Une révélation alarmante secoue actuellement l’opinion publique haïtienne : selon des informations obtenues par le journaliste Roody Sanon, le Premier ministre Alix Didier Fils-Aimé dépenserait jusqu’à 35 000 dollars américains par mois pour financer des campagnes de communication en faveur de son gouvernement à l’étranger, notamment aux États-Unis.
Une somme vertigineuse qui, dans un contexte de crise aiguë, soulève de lourdes interrogations.
Pendant que la majorité des Haïtiens vivent dans une misère accablante, confrontés à l’insécurité galopante, au chômage endémique et à l’effondrement des institutions, ces dépenses en communication sont perçues par beaucoup comme un affront au peuple et un détournement flagrant des priorités nationales.

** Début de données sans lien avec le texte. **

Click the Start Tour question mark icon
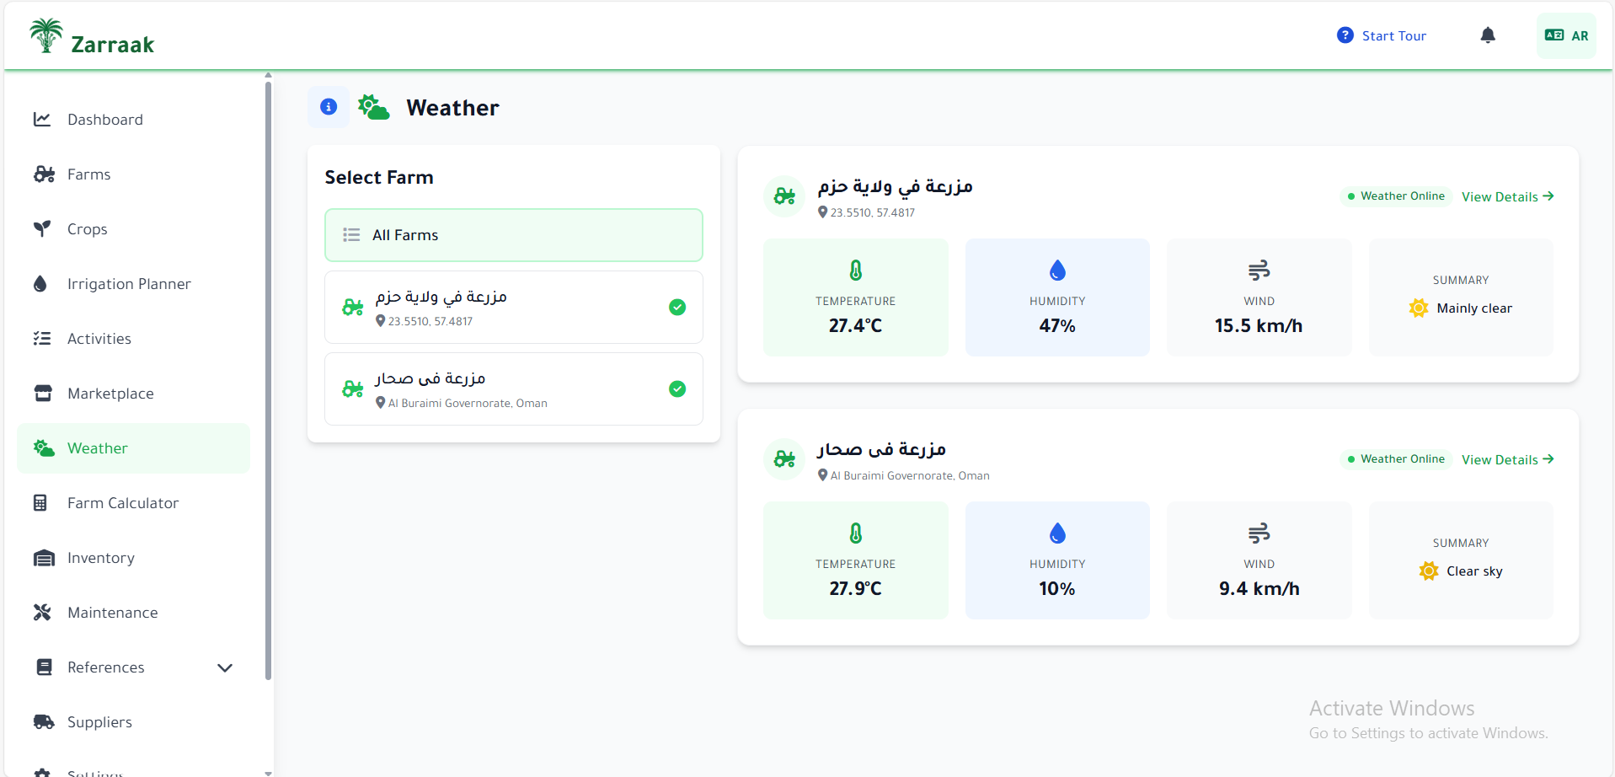The image size is (1615, 777). (x=1345, y=35)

« C’est une trahison pure et simple », confie professeur Marc-Antonio., un habitant de delmas. « On ne trouve pas de médicaments dans les hôpitaux, nos enfants ne mangent pas à leur faim, et le gouvernement paie des étrangers pour soigner son image ? »

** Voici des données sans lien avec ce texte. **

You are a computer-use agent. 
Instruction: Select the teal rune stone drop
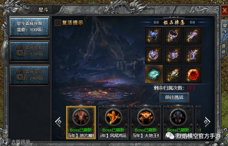(154, 74)
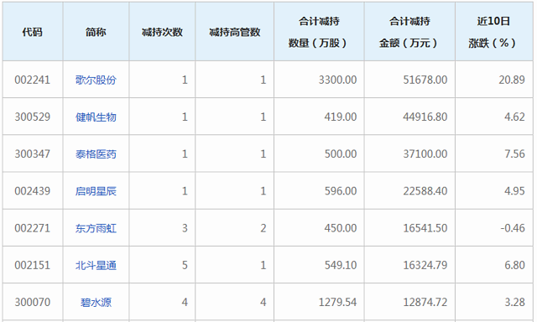Click the 合计减持金额（万元） column header
The width and height of the screenshot is (537, 322).
click(409, 32)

Un gouffre entre le peuple et ses dirigeants
La fracture entre le gouvernement et la population semble aujourd’hui plus béante que jamais. Tandis que les zones populaires sont livrées à elles-mêmes face aux gangs armés, sans protection ni soutien réel de l’État, les élites politiques semblent évoluer dans une autre réalité – celle des contrats juteux, des voyages diplomatiques et des campagnes de propagande soigneusement orchestrées.
Certains observateurs vont jusqu’à parler de “gouvernement de l’indifférence”, coupé des réalités quotidiennes d’un peuple qui endure, jour après jour, l’humiliation et la souffrance.
Une colère sourde qui gronde
Dans les rues, la frustration se transforme en colère. Sur les réseaux sociaux, dans les marchés, dans les écoles, une même phrase revient avec insistance : « Trop, c’est trop ». Une frange grandissante de la population estime qu’il est temps pour le peuple haïtien de reprendre son destin en main, de dire non à la corruption, non à la manipulation, et de faire entendre sa voix.
« Ce n’est pas seulement une question de pauvreté économique, c’est une question de dignité », martèle une étudiante en sciences sociales à l’Université d’État d’Haïti. « On nous vole nos vies, notre avenir, et même notre vérité. »
Vers une rupture ?
Ce dernier scandale, s’il venait à être confirmé officiellement, pourrait représenter un point de non-retour dans la crise de légitimité qui frappe le gouvernement Fils-Aimé. Pour de nombreux citoyens, ce type de révélations n’est plus acceptable. Il ne s’agit plus d’opposition politique ou de simples divergences idéologiques, mais de survie nationale.
Haïti est à un carrefour historique. Face à l’effondrement de l’État, à la privatisation rampante de la souveraineté nationale et à l’impunité des puissants, le peuple haïtien est peut-être à l’aube d’un réveil. Un réveil dangereux pour certains, salutaire pour d’autres.
Une chose est sûre : le temps des illusions semble révolu. Et la rue, encore une fois, pourrait redevenir le théâtre de l’histoire.